近日,由中国计算机学会(CCF)主办,香港中文大学(深圳)、雷锋网联合承办,鹏城实验室、深圳市人工智能与机器人研究院协办的第五届CCF-GAIR全球人工智能与机器人峰会在深圳拉开帷幕。今年的主题定位为 “AI 新基建,产业新机遇”,新基建机遇下该如何定义人工智能的现状与未来,人工智能各个学科怎样突破瓶颈,人工智能企业如何在万亿市场立于不败之地,这也是今年峰会揭示的主要议题。大会上,南京大学计算机系主任、人工智能学院院长周志华发表了重要演讲,提出未来人工智能发展,要在先有数据驱动的基础上结合知识驱动。
当前,人工智能技术的发展主要有三个要素,分别是数据、算法和算力。前几年,“大数据时代”是一个热词。但众所周知,大数据本身并不必然意味着大价值。数据是资源,要得到资源的价值,就必须进行有效的数据分析。
在今天,有效的数据分析主要依靠机器学习算法。今天的人工智能热潮主要就是由于机器学习,特别是其中的深度学习技术取得巨大进展,而且是在大数据、大算力的支持下发挥出巨大的威力。

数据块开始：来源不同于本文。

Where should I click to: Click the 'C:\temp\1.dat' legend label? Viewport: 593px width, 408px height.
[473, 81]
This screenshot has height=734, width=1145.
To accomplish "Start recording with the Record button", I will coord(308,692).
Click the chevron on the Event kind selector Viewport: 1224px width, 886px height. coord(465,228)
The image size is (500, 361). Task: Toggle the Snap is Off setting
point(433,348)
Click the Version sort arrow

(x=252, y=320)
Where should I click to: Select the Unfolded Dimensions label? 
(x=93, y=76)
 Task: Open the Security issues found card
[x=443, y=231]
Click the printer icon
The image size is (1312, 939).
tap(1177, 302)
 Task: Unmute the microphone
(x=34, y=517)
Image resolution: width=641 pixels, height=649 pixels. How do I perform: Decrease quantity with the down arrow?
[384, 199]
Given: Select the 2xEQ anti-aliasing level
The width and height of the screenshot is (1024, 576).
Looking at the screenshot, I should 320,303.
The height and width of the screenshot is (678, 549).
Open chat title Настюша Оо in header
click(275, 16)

“人工智能算法模型的发展,与算力、芯片发展之间,有相互促进的作用。这几方面的要素是互相促进、互相支撑。”周志华表示,谈到深度学习,就要谈到深度神经网络。深度神经网络系统庞大,需要大量数据与强大算力的支撑。人工智能算法模型对于算力的巨大需求,也推动了今天芯片业的发展。例如现在训练深度神经网络用到的GPU,更早是用于动画、渲染。如果没有深度神经网络强大的需求,GPU也很难有如今的广阔市场。
周志华指出,学术界和工业界在人工智能研究上,适宜有不同的分工,即把对“性能”的追求交给工业界,而学术界则应回到本源,做好“探路”与“思考未来”的工作。只要是全新的探索,成功了可以指出新的道路,即便不成功,也可以指出此路不通,意义重大。一条道路探明之后,进一步的改进和提升就交给工业界。
人工智能技术发挥作用要有算法、算力和数据三大要素,未来的发展方向如何?周志华表示,疫情期间的合作使业内人士意识到,如果机器学习技术能够跟专家知识很好地结合起来,或许会发挥超出预想的作用。
周志华总结,现在经常在谈数据、算法和算力三要素,未来或许应该考虑进知识这个要素。“过去十几年,我们都是从数据驱动的角度来研究人工智能,现在可能是时候把数据驱动和知识驱动结合起来了。”